- _Testo da analizzare_:
┌────────

L'emergenza Coronavirus porta con sé una flessione del 20% del trasporto merci ferroviario.

Il dato viene direttamente dal Polo Mercitalia secondo il quale la riduzione è dovuta principalmente alla chiusura di alcune fabbriche, alla mancanza di autisti di camion e all'inevitabile rallentamento delle navi cargo nei porti.

"Il trasporto merci su ferro è in questo momento la modalità più sicura e affidabile perché minore è il numero delle persone coinvolte rispetto alla quantità di merce movimentata - spiegano dalla compagnia parte del Gruppo FS -. Tutte le società del Polo Mercitalia assicurano la totale continuità dei servizi di trasporto merci. Ad oggi Mercitalia registra una flessione di traffico del 20%, soprattutto da e per i porti per rallentamenti nei flussi delle navi cargo soprattutto dalla Cina".

└────────

- _Voci del dataset_:
┌────────

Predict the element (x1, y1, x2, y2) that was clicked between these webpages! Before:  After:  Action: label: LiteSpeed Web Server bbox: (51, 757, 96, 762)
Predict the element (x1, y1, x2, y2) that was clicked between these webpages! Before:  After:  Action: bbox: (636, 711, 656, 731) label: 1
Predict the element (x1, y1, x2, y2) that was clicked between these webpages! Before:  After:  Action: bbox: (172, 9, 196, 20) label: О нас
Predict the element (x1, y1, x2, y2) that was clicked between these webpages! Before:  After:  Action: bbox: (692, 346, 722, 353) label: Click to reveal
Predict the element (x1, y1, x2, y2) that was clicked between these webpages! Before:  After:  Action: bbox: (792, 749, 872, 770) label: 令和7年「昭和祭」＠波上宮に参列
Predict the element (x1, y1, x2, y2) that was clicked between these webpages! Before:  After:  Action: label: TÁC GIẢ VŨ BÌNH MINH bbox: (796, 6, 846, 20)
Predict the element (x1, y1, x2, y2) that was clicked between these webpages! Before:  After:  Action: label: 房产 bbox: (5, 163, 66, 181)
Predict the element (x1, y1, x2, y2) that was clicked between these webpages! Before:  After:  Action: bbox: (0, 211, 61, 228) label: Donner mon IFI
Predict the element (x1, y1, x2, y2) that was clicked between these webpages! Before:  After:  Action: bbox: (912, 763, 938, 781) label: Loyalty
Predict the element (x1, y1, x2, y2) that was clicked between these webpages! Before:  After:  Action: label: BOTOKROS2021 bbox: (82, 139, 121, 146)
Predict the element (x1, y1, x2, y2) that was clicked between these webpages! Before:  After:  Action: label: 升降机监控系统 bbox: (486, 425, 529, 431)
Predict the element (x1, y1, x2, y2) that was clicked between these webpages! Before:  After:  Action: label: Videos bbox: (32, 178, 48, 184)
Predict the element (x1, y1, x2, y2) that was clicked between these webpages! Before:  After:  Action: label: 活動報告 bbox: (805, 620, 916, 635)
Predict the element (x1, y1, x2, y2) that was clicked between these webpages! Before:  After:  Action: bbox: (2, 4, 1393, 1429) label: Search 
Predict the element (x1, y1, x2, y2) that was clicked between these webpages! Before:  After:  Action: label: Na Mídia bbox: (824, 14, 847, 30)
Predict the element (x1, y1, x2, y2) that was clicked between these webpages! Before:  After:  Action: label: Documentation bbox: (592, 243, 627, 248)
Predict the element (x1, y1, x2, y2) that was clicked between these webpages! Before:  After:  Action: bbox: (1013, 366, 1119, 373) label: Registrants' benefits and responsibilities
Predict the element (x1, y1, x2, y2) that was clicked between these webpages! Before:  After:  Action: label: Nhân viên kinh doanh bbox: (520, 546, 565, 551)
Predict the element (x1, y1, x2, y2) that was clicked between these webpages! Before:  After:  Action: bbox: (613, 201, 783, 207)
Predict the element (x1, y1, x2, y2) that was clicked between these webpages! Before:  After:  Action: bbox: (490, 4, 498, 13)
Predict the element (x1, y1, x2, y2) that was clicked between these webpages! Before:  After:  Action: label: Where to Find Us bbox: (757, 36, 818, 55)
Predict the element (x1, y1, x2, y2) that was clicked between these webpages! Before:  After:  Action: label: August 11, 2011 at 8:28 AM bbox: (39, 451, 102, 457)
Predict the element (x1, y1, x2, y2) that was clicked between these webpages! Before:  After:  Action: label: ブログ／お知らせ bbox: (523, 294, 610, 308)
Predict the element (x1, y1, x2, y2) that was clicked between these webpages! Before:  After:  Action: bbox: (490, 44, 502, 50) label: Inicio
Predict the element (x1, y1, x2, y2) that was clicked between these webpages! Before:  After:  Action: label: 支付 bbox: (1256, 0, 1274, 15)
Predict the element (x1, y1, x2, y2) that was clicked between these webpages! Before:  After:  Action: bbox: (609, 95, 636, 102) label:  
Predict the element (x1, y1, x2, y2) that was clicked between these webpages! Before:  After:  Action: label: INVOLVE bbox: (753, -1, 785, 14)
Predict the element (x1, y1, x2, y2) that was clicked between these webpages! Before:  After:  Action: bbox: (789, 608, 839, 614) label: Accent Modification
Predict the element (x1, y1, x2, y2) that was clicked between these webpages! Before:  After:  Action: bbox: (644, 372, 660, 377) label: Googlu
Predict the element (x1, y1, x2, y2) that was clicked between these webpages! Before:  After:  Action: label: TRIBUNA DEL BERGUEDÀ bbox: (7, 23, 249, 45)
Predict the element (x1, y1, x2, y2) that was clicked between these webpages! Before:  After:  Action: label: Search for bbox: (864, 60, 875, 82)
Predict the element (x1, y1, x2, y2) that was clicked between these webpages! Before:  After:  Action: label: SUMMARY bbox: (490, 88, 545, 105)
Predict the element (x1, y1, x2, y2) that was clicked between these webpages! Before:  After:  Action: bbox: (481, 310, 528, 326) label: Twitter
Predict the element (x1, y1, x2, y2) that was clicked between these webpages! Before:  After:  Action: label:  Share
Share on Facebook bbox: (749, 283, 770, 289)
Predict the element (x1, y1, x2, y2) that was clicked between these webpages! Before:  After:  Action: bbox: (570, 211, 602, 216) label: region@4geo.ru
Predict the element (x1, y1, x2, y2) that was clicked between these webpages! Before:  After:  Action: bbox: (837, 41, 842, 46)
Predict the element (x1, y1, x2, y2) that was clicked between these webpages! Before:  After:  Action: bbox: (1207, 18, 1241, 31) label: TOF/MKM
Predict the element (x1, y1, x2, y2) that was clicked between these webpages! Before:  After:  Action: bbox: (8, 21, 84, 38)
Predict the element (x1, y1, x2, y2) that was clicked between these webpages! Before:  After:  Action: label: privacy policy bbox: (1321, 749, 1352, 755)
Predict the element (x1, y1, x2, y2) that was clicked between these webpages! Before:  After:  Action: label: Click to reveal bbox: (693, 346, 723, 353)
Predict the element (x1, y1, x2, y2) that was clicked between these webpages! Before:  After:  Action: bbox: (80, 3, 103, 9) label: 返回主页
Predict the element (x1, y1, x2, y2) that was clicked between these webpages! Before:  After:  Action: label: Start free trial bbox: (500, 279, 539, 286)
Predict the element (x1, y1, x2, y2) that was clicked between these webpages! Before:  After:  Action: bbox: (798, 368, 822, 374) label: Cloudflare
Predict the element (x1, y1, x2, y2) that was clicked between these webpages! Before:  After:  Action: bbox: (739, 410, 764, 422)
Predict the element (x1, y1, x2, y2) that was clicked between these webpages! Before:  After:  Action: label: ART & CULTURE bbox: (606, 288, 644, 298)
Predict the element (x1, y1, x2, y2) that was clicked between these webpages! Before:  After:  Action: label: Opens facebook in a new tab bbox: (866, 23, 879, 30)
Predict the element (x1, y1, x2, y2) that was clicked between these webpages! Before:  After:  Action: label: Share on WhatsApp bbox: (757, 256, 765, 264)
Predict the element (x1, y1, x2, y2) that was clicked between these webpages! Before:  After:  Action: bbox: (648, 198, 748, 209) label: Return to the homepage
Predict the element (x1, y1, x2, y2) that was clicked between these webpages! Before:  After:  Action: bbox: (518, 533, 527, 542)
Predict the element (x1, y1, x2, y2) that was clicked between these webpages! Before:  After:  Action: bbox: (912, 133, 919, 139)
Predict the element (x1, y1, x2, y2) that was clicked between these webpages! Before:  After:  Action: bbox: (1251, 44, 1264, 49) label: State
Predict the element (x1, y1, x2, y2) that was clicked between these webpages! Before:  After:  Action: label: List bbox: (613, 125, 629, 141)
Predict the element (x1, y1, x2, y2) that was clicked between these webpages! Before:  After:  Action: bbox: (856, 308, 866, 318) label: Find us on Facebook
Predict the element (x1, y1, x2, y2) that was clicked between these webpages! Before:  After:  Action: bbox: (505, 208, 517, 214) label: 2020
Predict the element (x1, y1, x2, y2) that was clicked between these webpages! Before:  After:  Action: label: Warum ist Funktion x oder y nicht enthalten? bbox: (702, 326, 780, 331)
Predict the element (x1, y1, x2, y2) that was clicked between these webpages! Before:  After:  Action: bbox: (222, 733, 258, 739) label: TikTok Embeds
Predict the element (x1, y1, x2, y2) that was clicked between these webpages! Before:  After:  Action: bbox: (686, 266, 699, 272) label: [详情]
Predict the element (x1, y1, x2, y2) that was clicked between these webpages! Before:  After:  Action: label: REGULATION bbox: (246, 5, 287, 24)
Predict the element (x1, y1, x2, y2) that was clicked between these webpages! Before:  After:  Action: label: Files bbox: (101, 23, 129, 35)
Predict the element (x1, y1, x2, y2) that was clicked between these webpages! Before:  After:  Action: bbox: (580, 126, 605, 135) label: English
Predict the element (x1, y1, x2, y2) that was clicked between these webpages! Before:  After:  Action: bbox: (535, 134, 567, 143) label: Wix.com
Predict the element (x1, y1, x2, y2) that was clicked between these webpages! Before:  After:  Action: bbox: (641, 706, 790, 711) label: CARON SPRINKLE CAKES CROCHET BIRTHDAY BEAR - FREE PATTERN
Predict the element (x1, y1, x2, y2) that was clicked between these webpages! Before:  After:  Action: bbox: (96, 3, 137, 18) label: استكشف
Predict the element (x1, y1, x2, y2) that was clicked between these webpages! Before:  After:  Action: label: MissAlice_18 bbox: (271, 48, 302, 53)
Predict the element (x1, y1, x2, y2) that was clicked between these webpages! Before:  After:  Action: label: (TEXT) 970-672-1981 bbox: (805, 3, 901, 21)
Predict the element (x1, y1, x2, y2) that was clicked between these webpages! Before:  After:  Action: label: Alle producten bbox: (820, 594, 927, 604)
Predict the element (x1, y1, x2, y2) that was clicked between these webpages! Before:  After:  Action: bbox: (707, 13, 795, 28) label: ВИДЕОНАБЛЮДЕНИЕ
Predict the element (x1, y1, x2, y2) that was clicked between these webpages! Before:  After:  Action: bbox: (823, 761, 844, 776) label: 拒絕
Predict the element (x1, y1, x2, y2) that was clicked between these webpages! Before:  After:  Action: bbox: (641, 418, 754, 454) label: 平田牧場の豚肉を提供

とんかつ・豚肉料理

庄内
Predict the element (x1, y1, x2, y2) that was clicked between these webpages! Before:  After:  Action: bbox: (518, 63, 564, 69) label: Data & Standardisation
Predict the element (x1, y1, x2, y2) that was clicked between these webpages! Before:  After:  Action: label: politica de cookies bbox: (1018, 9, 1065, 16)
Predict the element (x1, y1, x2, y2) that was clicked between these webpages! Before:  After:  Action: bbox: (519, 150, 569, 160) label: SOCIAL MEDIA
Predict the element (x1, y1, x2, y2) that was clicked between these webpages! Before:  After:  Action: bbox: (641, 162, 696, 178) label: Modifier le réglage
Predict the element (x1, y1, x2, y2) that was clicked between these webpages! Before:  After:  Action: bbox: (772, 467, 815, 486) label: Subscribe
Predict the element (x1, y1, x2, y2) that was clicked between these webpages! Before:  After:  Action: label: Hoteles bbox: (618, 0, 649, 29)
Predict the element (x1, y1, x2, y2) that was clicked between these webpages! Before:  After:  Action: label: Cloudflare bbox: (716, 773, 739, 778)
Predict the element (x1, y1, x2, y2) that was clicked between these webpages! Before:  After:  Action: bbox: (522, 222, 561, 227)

└────────

- _Descrizione dell'esercizio_: Nel testo sul trasporto merci ferroviario, a quali cause il Polo Mercitalia attribuisce principalmente la riduzione del 20%?

- _Risultato dell'esercizio_: Alla chiusura di alcune fabbriche, alla mancanza di autisti di camion e all'inevitabile rallentamento delle navi cargo nei porti.